- Requirements -
[1] In the SQL performance troubleshooting appendix, which table sits on the optional side of the outer join in the book query example?
[2] Reproduce the part of the SQL performance troubleshooting appendix between "Complex SQL queries" and "in your reports.", inclusive.
[3] Carry on writing the SQL performance troubleshooting appendix from the point where it stops.

- Document segment -
A SQL Performance Troubleshooting

This appendix provides a list of SQL coding patterns that cause potential performance issues in SQL queries.

Columns Defined as Literal Constants in Sub-Query Joined Later in Main Query

In cases where you have literal constants defined as columns in a single sub-query and later used in joins in the main query, consider passing them as direct filters instead. Refer to the following example of such usage:

(SELECT
	...
	UPPER('HXT') AS DUMMY
	...
) V1,
(SELECT
	T2.C2 AS C2
 FROM T2
) V2
WHERE
	V1.DUMMY = V2.C2
...

The more efficient SQL design is to pass it directly to the main query:

(SELECT
	...
) V1,
(SELECT
	T2.C2 AS C2
 FROM T2
) V2
WHERE
 V2.C2 = UPPER('HXT')
...

Redundant Table in LEFT OUTER JOIN

Some of Left Outer Joins (LOJ) may be redundant if you join two tables through LOJ but do not select any attributes from the table on the ‘optional’ side of the LOJ. Review the following example:

SELECT
  b.book_title,
  b.author,
  b.language
FROM
  books b,
  book_languages l
WHERE
  b.language = l.language (+);

The table BOOK_LANGUAGES is on the optional side of the OUTER join and no columns from it are in the SELECT clause. The query above is functionally equivalent (that is, it produces the same exact result set) with both the table and LOJ removed:

SELECT
	b.book_title,
	b.author,
	b.language
FROM
	books b;

Complex SQL queries with redundant OUTER joined tables may result in additional performance overhead during parse time as well as at run time. The optimizer may be unable to eliminate unused outer joined table as outer joins are usually harder to process than the ordinary inner joins. Make sure you carefully validate your functionality to evaluate the impact from removing such joins and tables in your reports.

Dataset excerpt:
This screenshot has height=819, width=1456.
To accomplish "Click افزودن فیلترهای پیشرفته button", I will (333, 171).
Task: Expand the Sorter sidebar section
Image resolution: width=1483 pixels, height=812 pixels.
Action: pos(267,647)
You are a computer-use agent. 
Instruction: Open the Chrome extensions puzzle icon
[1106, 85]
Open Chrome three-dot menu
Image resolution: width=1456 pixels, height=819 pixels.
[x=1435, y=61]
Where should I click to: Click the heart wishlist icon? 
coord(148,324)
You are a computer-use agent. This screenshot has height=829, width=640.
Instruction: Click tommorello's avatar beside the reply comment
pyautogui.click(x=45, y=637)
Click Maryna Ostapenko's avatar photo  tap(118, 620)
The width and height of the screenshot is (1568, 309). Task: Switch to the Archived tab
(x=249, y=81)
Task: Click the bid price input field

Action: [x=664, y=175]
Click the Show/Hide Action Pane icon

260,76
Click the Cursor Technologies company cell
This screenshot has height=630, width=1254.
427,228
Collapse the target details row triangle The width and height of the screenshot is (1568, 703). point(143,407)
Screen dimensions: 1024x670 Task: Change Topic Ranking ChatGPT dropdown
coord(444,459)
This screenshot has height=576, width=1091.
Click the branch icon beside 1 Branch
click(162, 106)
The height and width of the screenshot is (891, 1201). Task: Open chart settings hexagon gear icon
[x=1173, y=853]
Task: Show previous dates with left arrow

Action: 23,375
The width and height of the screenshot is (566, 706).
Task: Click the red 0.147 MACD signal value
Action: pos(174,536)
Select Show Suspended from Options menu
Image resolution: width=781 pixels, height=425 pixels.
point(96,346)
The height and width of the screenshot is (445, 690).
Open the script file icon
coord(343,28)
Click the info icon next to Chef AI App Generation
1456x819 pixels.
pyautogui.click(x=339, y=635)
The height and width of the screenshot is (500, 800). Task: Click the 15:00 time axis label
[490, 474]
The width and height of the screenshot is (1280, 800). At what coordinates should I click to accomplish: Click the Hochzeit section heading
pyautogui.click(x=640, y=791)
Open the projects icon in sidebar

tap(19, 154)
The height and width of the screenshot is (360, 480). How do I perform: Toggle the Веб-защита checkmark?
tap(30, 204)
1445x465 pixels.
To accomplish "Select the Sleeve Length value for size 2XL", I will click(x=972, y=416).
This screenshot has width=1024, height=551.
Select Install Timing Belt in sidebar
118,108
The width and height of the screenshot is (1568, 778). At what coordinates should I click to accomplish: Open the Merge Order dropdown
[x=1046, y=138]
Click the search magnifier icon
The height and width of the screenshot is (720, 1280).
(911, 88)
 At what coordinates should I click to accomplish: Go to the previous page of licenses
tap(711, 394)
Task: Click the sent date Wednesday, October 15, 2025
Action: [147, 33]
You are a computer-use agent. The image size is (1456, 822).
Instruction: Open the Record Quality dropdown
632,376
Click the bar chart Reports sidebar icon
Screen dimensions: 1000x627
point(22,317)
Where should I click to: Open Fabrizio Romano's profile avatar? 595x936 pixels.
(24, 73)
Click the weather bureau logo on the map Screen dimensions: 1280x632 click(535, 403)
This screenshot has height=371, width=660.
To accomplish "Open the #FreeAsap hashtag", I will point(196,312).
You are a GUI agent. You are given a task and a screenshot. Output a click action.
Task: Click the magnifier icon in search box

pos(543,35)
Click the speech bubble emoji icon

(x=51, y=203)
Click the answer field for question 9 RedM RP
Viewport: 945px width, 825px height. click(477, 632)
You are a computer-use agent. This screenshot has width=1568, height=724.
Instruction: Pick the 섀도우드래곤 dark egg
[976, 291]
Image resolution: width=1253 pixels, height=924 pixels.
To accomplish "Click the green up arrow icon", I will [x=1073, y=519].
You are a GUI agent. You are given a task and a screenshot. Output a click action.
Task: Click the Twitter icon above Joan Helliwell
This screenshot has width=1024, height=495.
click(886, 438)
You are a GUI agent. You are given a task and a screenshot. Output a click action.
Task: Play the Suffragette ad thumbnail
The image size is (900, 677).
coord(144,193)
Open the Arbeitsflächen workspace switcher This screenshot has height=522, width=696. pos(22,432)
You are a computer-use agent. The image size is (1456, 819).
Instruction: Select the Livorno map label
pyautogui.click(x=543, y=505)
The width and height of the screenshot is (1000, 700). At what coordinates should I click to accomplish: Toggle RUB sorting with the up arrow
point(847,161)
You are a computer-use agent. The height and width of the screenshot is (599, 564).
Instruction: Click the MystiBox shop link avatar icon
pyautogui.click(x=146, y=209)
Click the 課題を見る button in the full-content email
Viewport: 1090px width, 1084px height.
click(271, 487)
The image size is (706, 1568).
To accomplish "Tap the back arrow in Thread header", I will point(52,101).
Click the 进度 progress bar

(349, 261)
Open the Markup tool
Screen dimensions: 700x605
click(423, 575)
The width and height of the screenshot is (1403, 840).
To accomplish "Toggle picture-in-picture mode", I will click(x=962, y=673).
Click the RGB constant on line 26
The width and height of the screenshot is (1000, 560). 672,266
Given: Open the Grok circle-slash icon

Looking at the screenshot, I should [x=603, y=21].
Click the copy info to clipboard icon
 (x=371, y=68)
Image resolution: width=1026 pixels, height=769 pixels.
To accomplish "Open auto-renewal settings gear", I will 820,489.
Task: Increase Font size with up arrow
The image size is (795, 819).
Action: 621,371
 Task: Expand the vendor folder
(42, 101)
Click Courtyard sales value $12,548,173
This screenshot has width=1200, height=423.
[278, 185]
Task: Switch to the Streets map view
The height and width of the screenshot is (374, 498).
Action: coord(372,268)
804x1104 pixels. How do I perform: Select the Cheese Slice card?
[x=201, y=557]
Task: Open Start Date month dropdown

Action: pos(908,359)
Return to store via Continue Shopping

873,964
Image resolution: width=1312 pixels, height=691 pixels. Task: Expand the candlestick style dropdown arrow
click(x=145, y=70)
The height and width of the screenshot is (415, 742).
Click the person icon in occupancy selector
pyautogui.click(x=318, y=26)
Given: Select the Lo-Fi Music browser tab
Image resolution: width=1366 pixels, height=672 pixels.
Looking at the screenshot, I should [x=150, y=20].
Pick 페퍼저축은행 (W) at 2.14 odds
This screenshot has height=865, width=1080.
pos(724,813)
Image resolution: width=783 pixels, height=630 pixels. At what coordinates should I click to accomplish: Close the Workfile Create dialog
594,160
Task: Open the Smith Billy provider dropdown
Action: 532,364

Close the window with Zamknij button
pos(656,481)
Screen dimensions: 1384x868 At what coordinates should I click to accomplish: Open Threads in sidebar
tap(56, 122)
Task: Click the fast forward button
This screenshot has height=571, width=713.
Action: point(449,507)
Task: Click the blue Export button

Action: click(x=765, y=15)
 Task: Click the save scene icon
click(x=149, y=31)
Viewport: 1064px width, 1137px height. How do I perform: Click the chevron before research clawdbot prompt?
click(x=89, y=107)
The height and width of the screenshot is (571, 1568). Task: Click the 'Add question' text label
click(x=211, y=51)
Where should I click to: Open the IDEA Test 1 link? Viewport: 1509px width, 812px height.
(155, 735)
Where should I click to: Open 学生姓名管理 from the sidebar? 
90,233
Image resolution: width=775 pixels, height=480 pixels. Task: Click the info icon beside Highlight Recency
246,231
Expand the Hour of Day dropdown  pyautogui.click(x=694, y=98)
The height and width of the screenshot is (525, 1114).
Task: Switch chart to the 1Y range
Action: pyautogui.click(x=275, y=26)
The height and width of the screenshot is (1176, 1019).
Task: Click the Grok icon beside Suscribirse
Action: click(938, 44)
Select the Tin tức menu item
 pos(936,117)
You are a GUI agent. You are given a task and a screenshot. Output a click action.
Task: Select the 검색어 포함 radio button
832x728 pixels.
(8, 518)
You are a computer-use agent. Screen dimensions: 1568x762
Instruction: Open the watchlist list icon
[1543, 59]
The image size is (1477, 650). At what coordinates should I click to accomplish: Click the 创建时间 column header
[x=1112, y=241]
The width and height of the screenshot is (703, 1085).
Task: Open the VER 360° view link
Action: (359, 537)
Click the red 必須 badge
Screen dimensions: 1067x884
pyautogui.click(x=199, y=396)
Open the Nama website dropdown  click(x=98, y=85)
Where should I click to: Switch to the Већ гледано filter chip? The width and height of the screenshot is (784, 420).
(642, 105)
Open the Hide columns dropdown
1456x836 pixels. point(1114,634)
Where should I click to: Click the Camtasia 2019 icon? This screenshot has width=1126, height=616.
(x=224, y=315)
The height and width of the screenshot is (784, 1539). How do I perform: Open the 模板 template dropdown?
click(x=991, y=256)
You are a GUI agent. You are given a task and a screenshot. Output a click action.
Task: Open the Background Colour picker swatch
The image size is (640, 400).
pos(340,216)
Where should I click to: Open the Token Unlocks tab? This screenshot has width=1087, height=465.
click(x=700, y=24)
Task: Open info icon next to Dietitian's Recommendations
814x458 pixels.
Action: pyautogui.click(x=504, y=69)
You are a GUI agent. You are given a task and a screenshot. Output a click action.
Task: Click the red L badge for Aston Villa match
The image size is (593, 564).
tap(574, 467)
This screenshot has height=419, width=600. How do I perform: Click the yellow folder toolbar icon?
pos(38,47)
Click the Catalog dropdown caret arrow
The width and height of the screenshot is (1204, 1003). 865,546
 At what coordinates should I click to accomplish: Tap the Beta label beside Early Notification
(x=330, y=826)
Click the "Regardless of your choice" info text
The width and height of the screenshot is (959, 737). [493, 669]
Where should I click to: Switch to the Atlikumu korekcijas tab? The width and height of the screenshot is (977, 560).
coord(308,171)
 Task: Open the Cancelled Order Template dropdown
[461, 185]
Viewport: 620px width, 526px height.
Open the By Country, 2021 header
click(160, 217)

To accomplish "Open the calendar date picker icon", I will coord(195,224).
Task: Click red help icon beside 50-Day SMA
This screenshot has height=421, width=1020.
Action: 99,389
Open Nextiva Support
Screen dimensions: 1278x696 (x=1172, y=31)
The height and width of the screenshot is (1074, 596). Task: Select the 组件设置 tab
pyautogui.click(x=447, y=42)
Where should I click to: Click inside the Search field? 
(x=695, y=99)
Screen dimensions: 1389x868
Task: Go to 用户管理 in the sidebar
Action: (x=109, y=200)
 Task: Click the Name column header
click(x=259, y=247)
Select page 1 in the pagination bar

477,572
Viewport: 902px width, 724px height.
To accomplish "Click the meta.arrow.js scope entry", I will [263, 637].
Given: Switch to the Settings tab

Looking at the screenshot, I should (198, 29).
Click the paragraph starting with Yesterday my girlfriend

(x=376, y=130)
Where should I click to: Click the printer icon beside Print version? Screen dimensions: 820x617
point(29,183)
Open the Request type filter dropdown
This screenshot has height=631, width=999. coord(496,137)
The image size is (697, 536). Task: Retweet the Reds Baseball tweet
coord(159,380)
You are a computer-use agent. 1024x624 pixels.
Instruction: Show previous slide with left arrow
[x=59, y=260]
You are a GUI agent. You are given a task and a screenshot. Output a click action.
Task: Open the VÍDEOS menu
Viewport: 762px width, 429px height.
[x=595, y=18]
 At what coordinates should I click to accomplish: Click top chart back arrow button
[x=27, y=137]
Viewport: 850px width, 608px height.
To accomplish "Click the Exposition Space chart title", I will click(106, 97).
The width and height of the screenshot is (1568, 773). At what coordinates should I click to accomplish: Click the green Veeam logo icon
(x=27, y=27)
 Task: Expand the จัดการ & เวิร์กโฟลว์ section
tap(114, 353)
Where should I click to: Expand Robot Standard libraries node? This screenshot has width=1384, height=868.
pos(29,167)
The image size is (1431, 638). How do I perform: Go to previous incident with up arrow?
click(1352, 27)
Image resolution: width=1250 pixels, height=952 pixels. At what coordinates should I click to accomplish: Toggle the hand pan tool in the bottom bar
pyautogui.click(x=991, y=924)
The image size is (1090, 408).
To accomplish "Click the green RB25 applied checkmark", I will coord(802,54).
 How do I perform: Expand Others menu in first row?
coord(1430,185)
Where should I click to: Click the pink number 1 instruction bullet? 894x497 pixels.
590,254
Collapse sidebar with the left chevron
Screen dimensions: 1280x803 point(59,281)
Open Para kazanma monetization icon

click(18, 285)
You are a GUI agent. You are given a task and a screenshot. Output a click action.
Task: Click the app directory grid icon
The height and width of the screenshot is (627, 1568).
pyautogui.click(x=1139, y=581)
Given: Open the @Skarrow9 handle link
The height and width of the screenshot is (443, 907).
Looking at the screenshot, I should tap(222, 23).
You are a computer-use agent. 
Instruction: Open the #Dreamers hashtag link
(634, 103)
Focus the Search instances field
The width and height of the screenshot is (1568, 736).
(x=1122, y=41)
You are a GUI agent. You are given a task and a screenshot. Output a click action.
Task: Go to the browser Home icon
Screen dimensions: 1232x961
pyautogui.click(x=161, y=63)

- Results for the exercise -
[1] BOOK_LANGUAGES

[2]
Complex SQL queries with redundant OUTER joined tables may result in additional performance overhead during parse time as well as at run time. The optimizer may be unable to eliminate unused outer joined table as outer joins are usually harder to process than the ordinary inner joins. Make sure you carefully validate your functionality to evaluate the impact from removing such joins and tables in your reports.

[3]
Too Many Join Conditions Between Factored WITH Sub Queries

When you join two factored WITH sub-queries using too many join conditions, the optimizer may estimate low join cardinality for the respective tables and not choose the best execution plan. Refer to the following example, showing the sub-optimal generated SQL pattern as the result of having too many joins between two factored WITH sub-queries:

FROM SAWITH1 D1
  FULL OUTER JOIN SAWITH2 D2
  ON SYS_OP_MAP_NONNULL(D1.c3)   = SYS_OP_MAP_NONNULL(D2.c3)
  AND SYS_OP_MAP_NONNULL(D1.c5)  = SYS_OP_MAP_NONNULL(D2.c5)
  AND SYS_OP_MAP_NONNULL(D1.c12) = SYS_OP_MAP_NONNULL(D2.c12)
  AND SYS_OP_MAP_NONNULL(D1.c14) = SYS_OP_MAP_NONNULL(D2.c14)
  AND SYS_OP_MAP_NONNULL(D1.c11) = SYS_OP_MAP_NONNULL(D2.c11)
  AND SYS_OP_MAP_NONNULL(D1.c2)  = SYS_OP_MAP_NONNULL(D2.c2)
  AND SYS_OP_MAP_NONNULL(D1.c13) = SYS_OP_MAP_NONNULL(D2.c13)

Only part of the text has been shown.